Il s'agit d'une part des supports sur lequel le message va être couché par l'écrivant et qui permettra au lointain destinataire de le recevoir ; d'autre part de l'outil qui a permis la réalisation matérielle du message. Car il est évident que ceux qui seraient passés directement (si tant est que cela soit possible) de l'épître sur parchemin à l'écran d'ordinateur s'exposent à un changement conceptuel radical qu'il doit être difficile d'envisager. On ne peut concevoir le degré de virtualisation du support matériel épistolier comme naturellement admis par ses usagers que grâce aux étapes intermédiaires que sont le télégramme/télégraphe, la télécopie/fax et, évidemment, le téléphone.Déjà, la réalité manuscrite nécessitait tout un attirail matériel pour mener à bien l'entreprise de communication à distance. Si aujourd'hui on écrit volontiers directement à l'ordinateur (c'est à dire, "sur" un écran à l'aide d'un traitement de texte pour rendre le texte en question plus lisible, mieux présenté, plus complet, etc...), la lettre se définit quand même par le fait qu'elle est un support papier (on ne remontera pas, ici, au support écorce de bois, tablette d'argile ou papyrus) sur lequel on a tracé à l'encre ou autre chose le message, à l'aide de divers instruments. Et ce sont ces instruments qui, évoluant dans le temps, se sont adaptés au principe de rapidité. Ecrire à la plume ou au pinceau (voire au stylet) relève de la haute dextérité, la plume métallique (moins chère, plus "écologique" et plus économique) n'est guère plus pratique. Il est en effet contraignant de se balader avec plume, encrier, porte encrier, buvard, porte-documents, enveloppe, sceau, cire...
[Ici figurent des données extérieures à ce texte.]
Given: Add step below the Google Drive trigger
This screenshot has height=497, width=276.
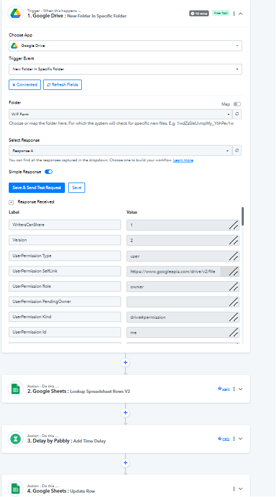Looking at the screenshot, I should pos(125,362).
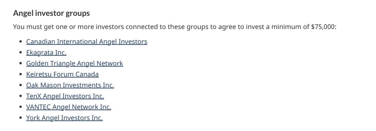The width and height of the screenshot is (376, 131).
Task: Open the VANTEC Angel Network Inc. link
Action: point(68,107)
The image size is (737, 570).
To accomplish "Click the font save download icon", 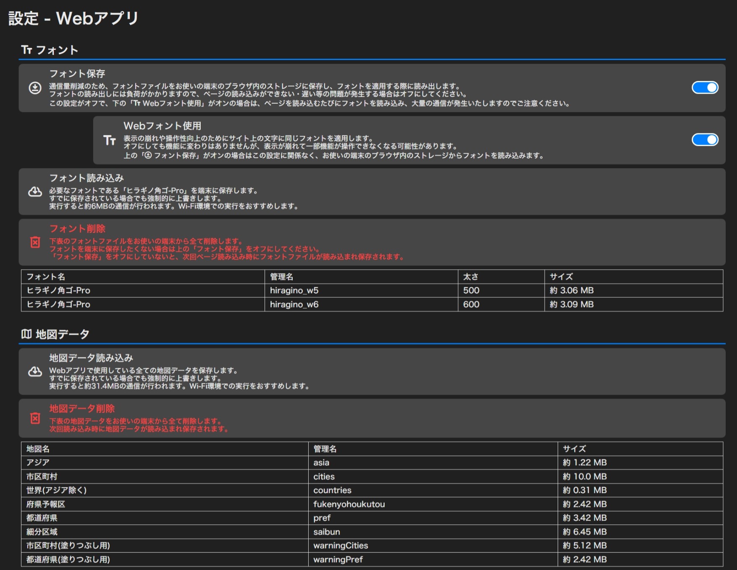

La révolution du Bic est incontestable et facilite d'autant les moyens de conception épistolière. Comme il est vrai que reprendre la plume est un acte, sinon ludique, du moins nostalgique pour ceux qui subissent le charme des pleins et des déliés ou des pattes de mouches de nos grands-pères ! Cependant le clavier de l'ordinateur (et avant lui la machine à écrire et la sténographie peuvent être considérées au même titre que les télécommunications comme des phases de l'évolution) présente un degré supplémentaire de virtualisation car ce n'est plus la main qui trace les lettres mais les doigts qui commandent à des touches l'apparition des lettres désirées ; c'est à dire que c'est l'ordinateur qui écrit !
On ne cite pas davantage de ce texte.